### Excerpted records
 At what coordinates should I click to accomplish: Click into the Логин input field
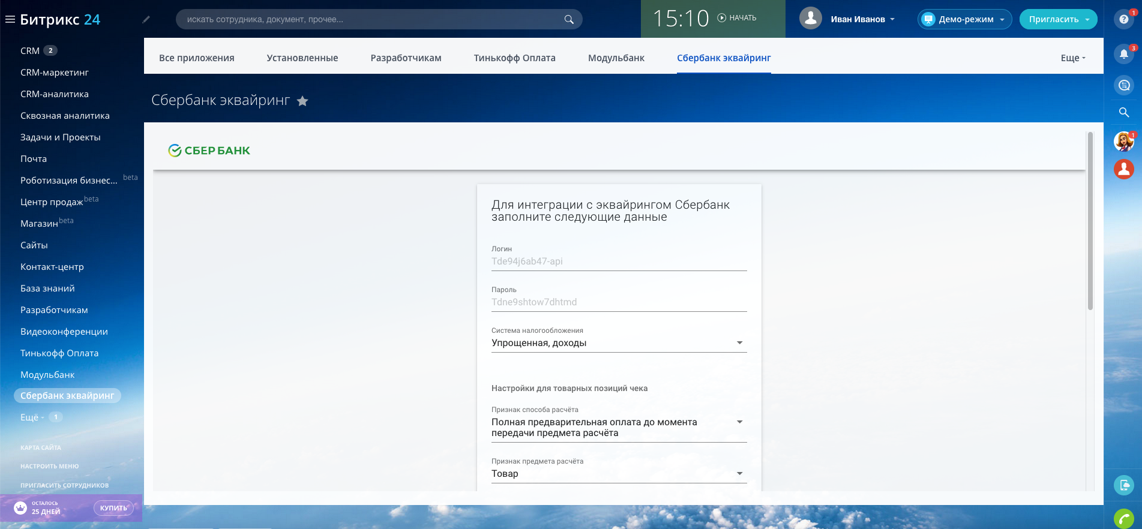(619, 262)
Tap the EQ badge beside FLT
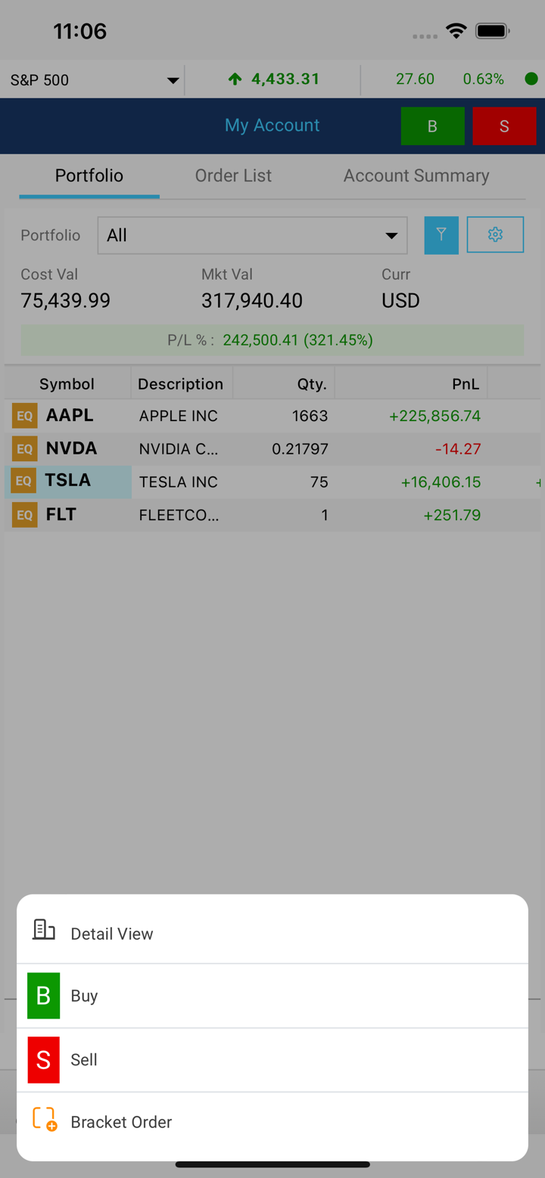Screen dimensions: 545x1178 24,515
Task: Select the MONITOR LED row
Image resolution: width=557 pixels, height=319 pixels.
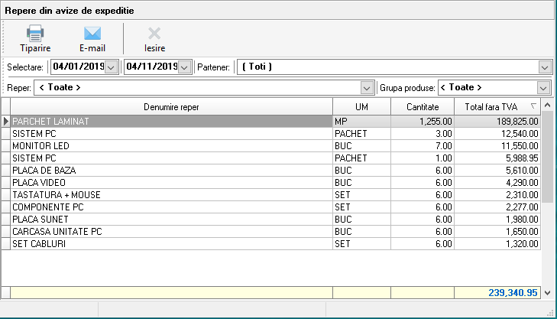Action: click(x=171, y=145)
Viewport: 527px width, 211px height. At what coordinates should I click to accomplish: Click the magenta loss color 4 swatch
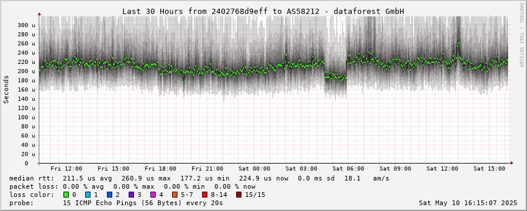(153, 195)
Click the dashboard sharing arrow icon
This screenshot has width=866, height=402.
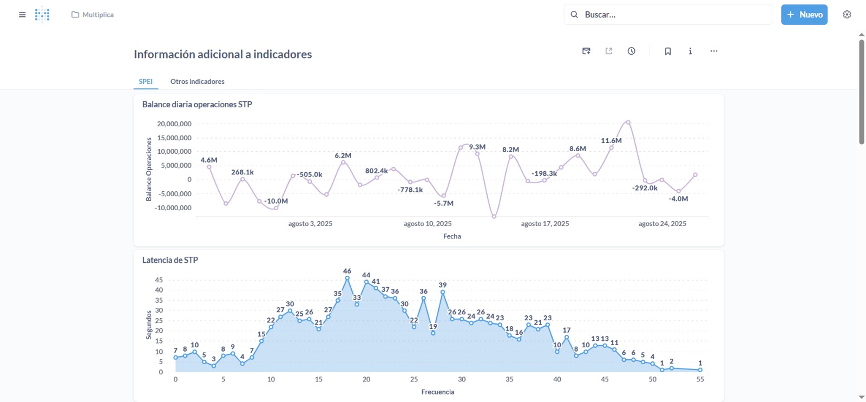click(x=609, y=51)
######
== Instructions for the task ==
The whole listing should be reproduced exactly. Images don't go in.

== Reply to the task ==
 At what coordinates should I click to accomplish: Click into the Логин input field
(619, 262)
Tap the EQ badge beside FLT
Screen dimensions: 545x1178 24,515
Task: Select the MONITOR LED row
Image resolution: width=557 pixels, height=319 pixels.
Action: click(x=171, y=145)
Viewport: 527px width, 211px height. At what coordinates should I click to accomplish: Click the magenta loss color 4 swatch
(153, 195)
Click the dashboard sharing arrow icon
This screenshot has width=866, height=402.
click(x=609, y=51)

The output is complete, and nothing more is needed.